A concise review on MDM2 inhibitors and recent progress in radiopharmaceutical development for imaging MDM2 expression in tumors with PET or SPECT

Abstract

Murine double minute 2 (MDM2, also known as human double minute 2 or HDM2) is a negative regulator of the tumor suppressor protein p53 and is overexpressed in many cancers. Over the past two decades, substantial progress has been made in developing inhibitors of the MDM2-p53 interaction, thereby allowing the p53 protein to exert antitumor effects through cell apoptosis and cycle arrest. While there are currently no FDA-approved MDM2 inhibitors available, several small molecule MDM2 inhibitors and a stapled peptide inhibitor of the MDM2-p53 interaction are in clinical development. Availability of these clinical candidates, representing a diverse array of chemical scaffolds that bind to the same p53 binding site on the MDM2 protein with low nanomolar inhibition potency (IC₅₀), presents a significant opportunity for developing molecular imaging probes for MDM2 in parallel.
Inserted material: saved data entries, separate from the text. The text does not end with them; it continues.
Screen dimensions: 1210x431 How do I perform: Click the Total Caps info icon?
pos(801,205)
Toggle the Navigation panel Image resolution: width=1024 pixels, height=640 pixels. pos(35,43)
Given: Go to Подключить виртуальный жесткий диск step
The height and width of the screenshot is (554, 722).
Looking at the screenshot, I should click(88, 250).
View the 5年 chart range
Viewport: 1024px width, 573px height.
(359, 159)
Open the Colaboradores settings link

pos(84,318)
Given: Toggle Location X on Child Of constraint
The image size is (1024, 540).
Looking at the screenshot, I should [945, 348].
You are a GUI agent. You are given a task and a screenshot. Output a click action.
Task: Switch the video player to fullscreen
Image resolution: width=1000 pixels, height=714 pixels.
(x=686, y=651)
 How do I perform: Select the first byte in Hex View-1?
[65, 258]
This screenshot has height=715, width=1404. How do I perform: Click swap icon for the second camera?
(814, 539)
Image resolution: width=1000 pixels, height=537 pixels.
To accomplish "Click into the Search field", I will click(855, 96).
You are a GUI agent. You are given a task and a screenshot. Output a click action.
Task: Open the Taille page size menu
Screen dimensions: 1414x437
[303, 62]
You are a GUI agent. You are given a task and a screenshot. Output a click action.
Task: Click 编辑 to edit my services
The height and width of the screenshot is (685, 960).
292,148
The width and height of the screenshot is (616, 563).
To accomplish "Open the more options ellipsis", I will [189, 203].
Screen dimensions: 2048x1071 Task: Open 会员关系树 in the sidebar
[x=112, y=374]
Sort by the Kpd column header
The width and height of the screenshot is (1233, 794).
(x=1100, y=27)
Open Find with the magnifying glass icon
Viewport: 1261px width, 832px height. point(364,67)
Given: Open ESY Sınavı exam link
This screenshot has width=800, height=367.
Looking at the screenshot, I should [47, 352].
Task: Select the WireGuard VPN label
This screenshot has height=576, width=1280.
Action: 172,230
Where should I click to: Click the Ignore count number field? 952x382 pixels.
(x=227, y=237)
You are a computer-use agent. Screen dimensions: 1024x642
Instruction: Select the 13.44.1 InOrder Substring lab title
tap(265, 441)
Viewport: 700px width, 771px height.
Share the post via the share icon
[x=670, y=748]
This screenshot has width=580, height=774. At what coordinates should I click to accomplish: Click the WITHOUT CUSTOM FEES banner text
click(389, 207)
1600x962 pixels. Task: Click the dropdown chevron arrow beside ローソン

This review summarizes the MDM2 inhibitors that have been evaluated in clinical trials, which could serve as starting leads for imaging probe development, and recent progress in developing radiotracers for MDM2 and for evaluating MDM2 expression levels in tumors noninvasively using the highly sensitive, molecular imaging techniques positron emission tomography (PET) or single-photon emission computed tomography (SPECT).